Ki Teze
For the week of September 1, 2001 / 13 Elul 5761
Torah: Devarim / Deuteronomy 21:10 - 25:19
Haftarah: Isaiah 54:1-10

Guard Rails

When you build a new house, make a parapet around your roof so that you may not bring the guilt of bloodshed on your house if someone falls from the roof (Devarim / Deuteronomy 22:8).

This is one of my favorite verses in the Torah. Not only does it show us how much God cares for human safety, it clearly illustrates what our responsibility is in regard to this basic life issue.

The roofs on houses in those days (as many are today) were flat, and the people used their roofs for various things. Unless something like a guard rail surrounded the roof, people could easily fall off. Therefore God commanded they be provided.

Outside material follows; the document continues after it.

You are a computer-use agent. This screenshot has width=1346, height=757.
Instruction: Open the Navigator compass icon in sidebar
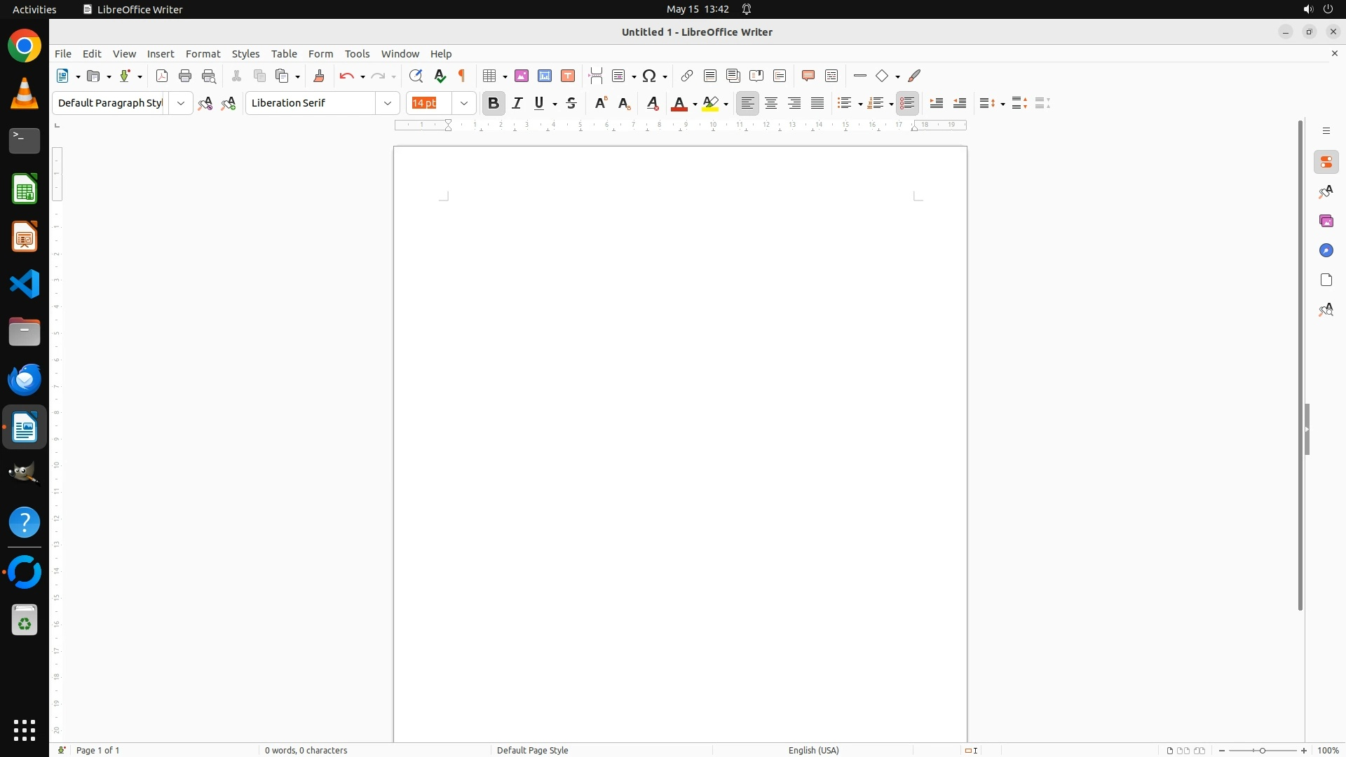pos(1326,251)
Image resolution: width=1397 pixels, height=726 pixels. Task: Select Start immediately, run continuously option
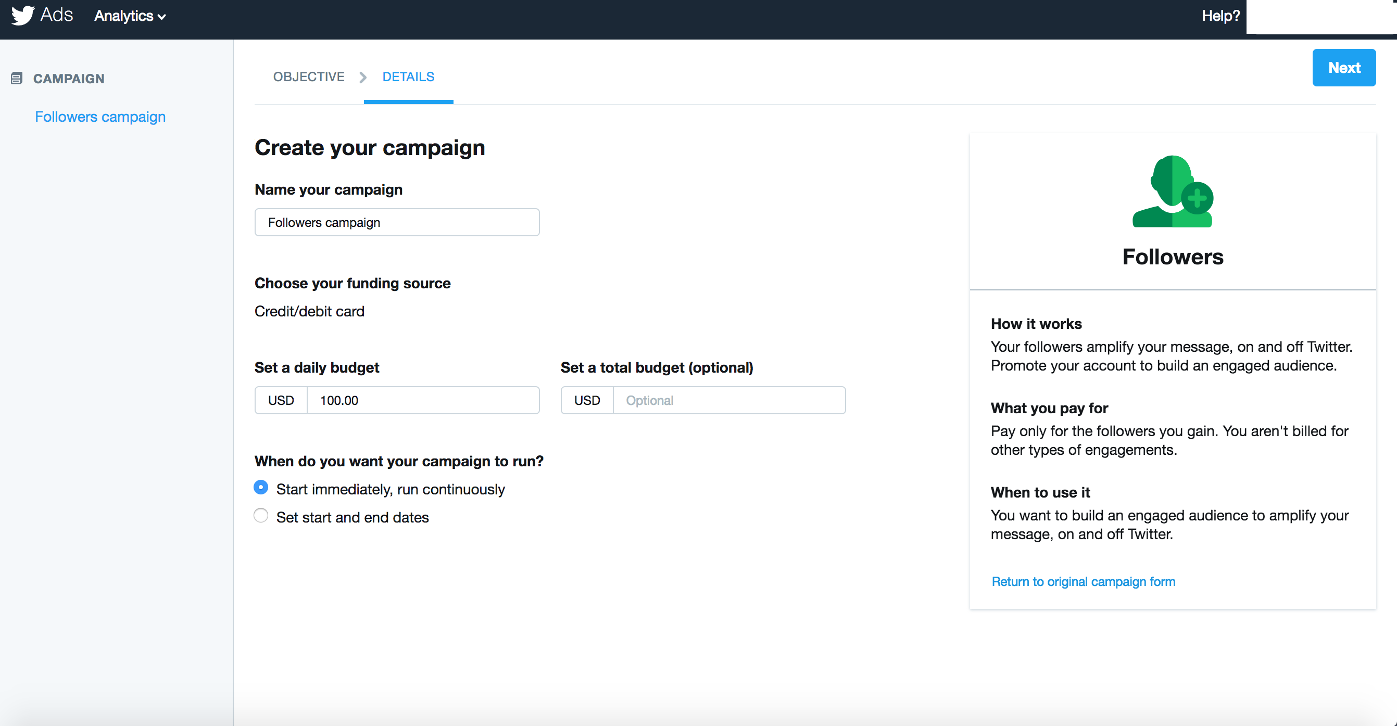(261, 487)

In case this needs clarification, it appears that the builder is thought of here as the owner. Even if the owner didn't do the actual construction, he would have overseen it. This is similar to Solomon's building the temple, who, as far as we know, was the chief overseer of the project, not the literal builder.

The builder of the house was responsible to make sure that the railing was in place, but that is how far his responsibility went. If he did his part, he would not be responsible if someone fell. But if the builder did not do his part, and someone fell to his death, then the builder would have been liable for the death. It would not have mattered how the person fell, since the builder failed to do his part.

I know not everything in life is as straightforward as a safety rail on a flat roof, but this teaches us that we are only responsible for the mishaps of others when we do not do our part in protecting them. This applies to tangible things like roofs, but can also be applied to other areas of life as well.

For example if a loved one struggles with an addiction of some kind, then we should not fuel their temptation by bringing the addictive substance into their presence. But if they go out on their own and do what they know they should not do, that is their responsibility. In that case we do not share in their guilt.

This is only one example, but I think we would do well to recognize other areas of life where we could and should construct literal or figurative guard rails to protect others. But once we have done that, we mustn't take on the false guilt that may burden us, if they don't heed the protection.